Last week we have seen how a maintenance plan setup can go bad. Today let us look at another scenario which will make you wonder, why?
One famous question I have heard when I was new to the IT world and the DBA role, how do I restrict a DBA from having an Administrator role. I had a question which I did not put through for obvious reasons. Why do you want to call him a Database ADMIN when you don’t want to give him ADMIN privileges? The intention of the question raiser is simple. I need transparency (OR I do not trust my DBA). I see how important his question was once I have seen non DBAs and less experienced DBAs having admin access.
One fine day, at one of the companies I worked for, the dev instance was restarted. Upon digging deeper, we found the rat in the hole was a developer with admin access. The reasons for his admin access is old dated and the effects are not justifiable. The argument is always two sided. But, if the decision maker is pro developer, a DBA is helpless. One such incident helps a DBA to prove his word right about limiting access. Moment of accomplishment when you reduce the access to at least a db_owner (I know you want more, but this is just the beginning).

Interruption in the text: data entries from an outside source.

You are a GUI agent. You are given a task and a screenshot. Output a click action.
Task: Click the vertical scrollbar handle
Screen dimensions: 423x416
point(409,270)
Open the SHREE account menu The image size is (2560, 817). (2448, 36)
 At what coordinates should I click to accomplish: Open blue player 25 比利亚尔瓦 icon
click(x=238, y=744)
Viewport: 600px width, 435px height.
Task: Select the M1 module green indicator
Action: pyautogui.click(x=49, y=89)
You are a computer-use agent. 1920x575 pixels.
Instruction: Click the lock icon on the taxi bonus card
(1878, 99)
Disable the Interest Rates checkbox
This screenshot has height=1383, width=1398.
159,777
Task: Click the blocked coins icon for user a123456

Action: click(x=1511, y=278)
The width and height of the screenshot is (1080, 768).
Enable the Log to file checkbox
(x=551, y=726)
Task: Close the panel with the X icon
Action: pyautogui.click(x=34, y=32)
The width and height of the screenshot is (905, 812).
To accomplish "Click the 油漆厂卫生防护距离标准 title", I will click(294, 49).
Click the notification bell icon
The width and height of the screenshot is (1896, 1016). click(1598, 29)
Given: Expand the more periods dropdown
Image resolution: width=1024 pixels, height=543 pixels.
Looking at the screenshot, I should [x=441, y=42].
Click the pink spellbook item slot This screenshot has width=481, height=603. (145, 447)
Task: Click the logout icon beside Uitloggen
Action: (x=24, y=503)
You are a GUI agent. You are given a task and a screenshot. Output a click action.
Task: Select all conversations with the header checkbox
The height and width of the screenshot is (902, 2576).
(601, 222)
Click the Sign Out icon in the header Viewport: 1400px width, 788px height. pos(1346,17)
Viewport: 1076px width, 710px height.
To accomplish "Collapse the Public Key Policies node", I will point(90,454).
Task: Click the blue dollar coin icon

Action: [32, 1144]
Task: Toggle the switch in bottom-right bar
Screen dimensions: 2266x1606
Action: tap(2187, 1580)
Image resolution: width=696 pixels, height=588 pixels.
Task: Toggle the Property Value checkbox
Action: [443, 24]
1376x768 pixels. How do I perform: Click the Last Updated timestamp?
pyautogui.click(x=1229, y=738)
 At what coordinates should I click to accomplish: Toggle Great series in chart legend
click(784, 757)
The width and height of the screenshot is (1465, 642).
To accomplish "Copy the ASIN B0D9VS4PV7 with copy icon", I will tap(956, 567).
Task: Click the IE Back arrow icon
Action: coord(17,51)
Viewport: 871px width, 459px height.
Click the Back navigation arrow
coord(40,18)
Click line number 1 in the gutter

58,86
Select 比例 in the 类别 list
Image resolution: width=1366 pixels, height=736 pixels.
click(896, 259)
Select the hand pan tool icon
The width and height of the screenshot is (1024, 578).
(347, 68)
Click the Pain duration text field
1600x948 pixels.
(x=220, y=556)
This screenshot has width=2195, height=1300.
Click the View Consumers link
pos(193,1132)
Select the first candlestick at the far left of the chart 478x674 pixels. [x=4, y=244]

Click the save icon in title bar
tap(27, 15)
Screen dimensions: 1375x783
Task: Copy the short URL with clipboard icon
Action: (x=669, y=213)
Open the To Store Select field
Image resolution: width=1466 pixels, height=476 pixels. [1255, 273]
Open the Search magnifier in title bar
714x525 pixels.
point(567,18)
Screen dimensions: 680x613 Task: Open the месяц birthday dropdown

One more argument is to add local administrators to the SQL sys admin role. Readers reading this blog can go back and check your environment. I bet in majority of the cases this will be true in your production servers.
I will be brave here and take the name of our nightmare in most cases. If you don’t know how to deal with them, I wish you had a different job. The windows admins/ server admins. They can justify that they should be local administrators on the box where SQL is installed. But, when it comes to SQL, it is my territory. I will make sure that the local admins are removed with an initial argument than to have a dialogue with them every instance. Again, all the best when you deal with this approach.
You can use my script of SQL Server Security Audit to pull the logins and their database level permissions. To summarize, a DBA is the ultimate decision maker to decide who gets what access to the database servers. If you lack the authority, be prepared to deal with the heads that will hold you accountable for all databases under your nose.